The guiding premise of American foreign policy, implicitly the political foundation of the world state of states in the era of American global ascendancy, can therefore be summarized as follows: In order to have relative peace, on the terms which Americans and the decisively powerful nations and peoples of the world seem to prefer, and to which we are accustomed – especially a smoothly operating global supply and distribution system by now sustaining the lives and livelihoods of some seven billion people – the effective consensus has held, as easily enough interpreted from and decisively supported within American popular opinion, over decades and across parties and factions, that the United States must maintain an in absolute terms disproportionate investment in arms, as well as a credible, meaning demonstrable and demonstrated, will to intervene militarily. (( See also “Re-Statement on the World State of States, in Seven Theses, in Relation to International Relations Realism.” ))
A corollary of this major premise, under the settlement ending “the war of the world,” has been that America must be prepared to intervene relatively frequently, on lower levels, in order to foreclose the possibility of intolerably (irreparably or even non-survivably) higher level interventions by anyone, including by America itself. ((Following Paul W Kahn’s thinking, and returning to the prior discussion of American gun culture, we can say that the will to intervene globally – requiring real citizens of a democratic polity to give and to take lives – and the will to intervene personally or individually, under the right to bear arms, are linked for Americans or within Americanism, though obviously this linkage is not the only form that “militarism” in the broad sense might take.)) Or, to translate and embellish the ancient sentence again: In a manner characteristic for Americanism or the American Idea, America aims to be as much and as little interventionist and militarist as required in order to avoid ever becoming as catastrophically interventionist and militarist as she, in competition or cooperation with potentially many others, could be.

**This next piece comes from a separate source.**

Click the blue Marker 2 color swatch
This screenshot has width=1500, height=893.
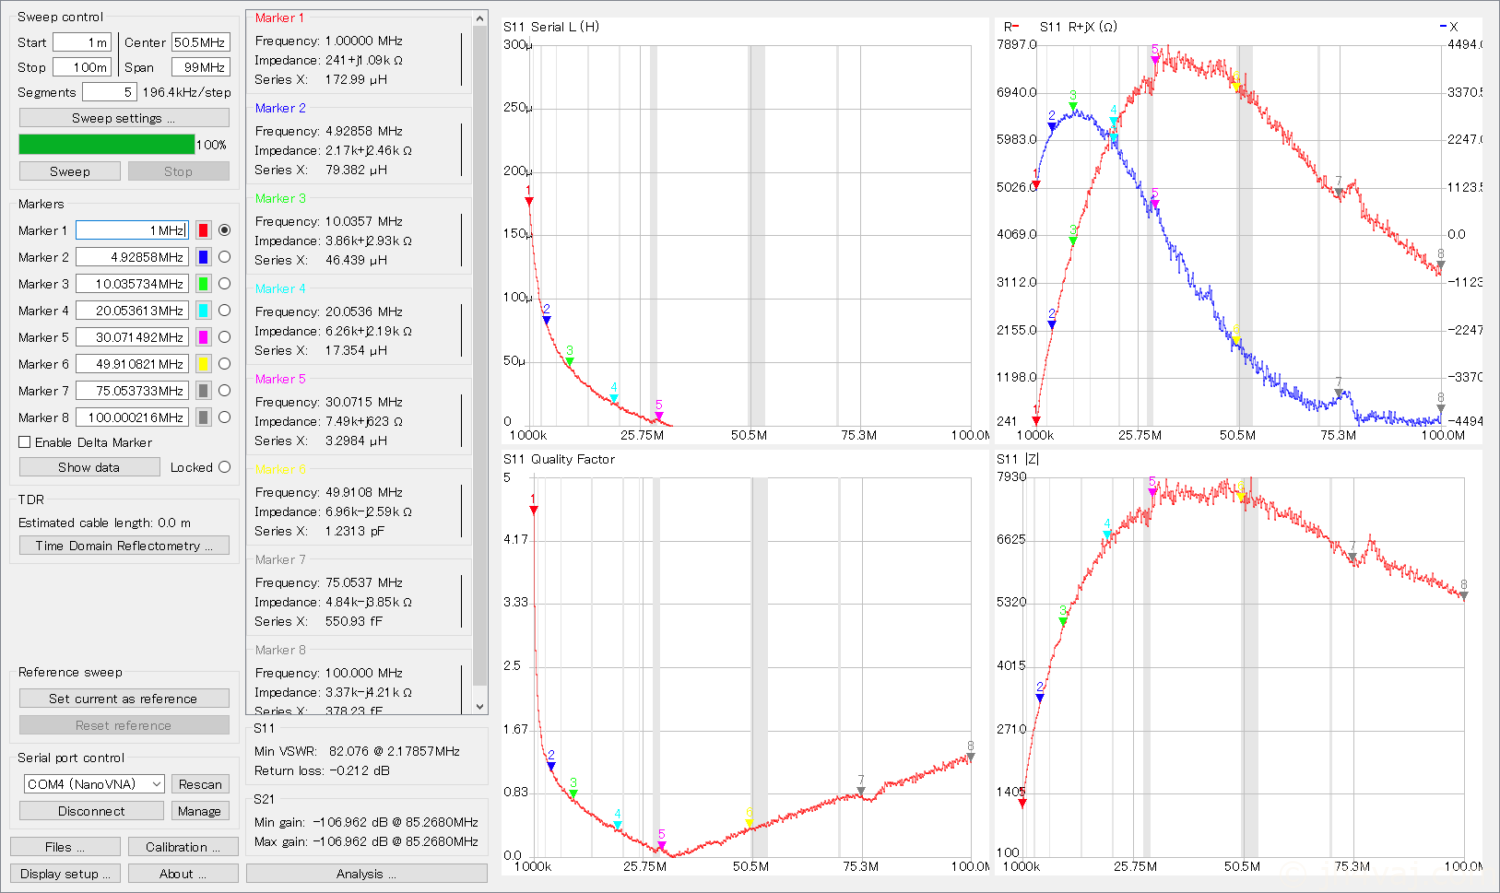[x=203, y=257]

I’m still not quite sure where you’re going with this. I can say so far that I agree in part and disagree in part, but it is hard to separate those parts.
To say was “America” wants I think is a little bit of an error, in that “America” is largely content to do whatever the elites, and specifically whatever the President wants to do – unless Americans are dying in large numbers over a long enough period of time.
And even this effect is non-linear – the stalemate in Korea was a negative against Truman, but he was already unpopular and halfway out the door. Even Vietnam only prevented Johnson from retaining the support of his own caucus. The only direct cause and effect between a war and an election results was Iraq, and the GOP losses in 2006 and 2008. (as well as Hillary Clinton’s loss that year)
Now, we can point to that, and say *politicians* are generally risk adverse, only becoming as much interventionist and militarist as required to avoid a bigger catastrophe. But, as we have seen, the intervention not taken has never lead to negative political fallout. Maybe a negative judgement of history, but history doesn’t vote.
There is still nonetheless a predisposition for intervention among the elites, the politicians, and Presidents, because there is a predisposition among them for ‘doing something’. They all got into the game their in to ‘do something’ and usually, *by* also doing something. So sitting on the sidelines goes against most fibers of their very being.
It’s a minor pet peeve of mine that many (not you) are going on about Donald Trump is about to upend the post WW2 order. At best, he’s about to upend the post Cold War order, but that order isn’t as orderly as everyone thinks. (not in small part to three significantly different administrations in that time, and now a fourth)
The post World War II order that the American victors envisioned did think that American isolationism was no longer feasible, but their overall plans for a United Nations were quickly scuttled by Soviet bad faith, persistence in France and UK trying to hold on their empires, and frankly, naivete (and sometimes active complicity by the mainline Roosevelt admin state department folks about the bad faith of the Soviet sphere.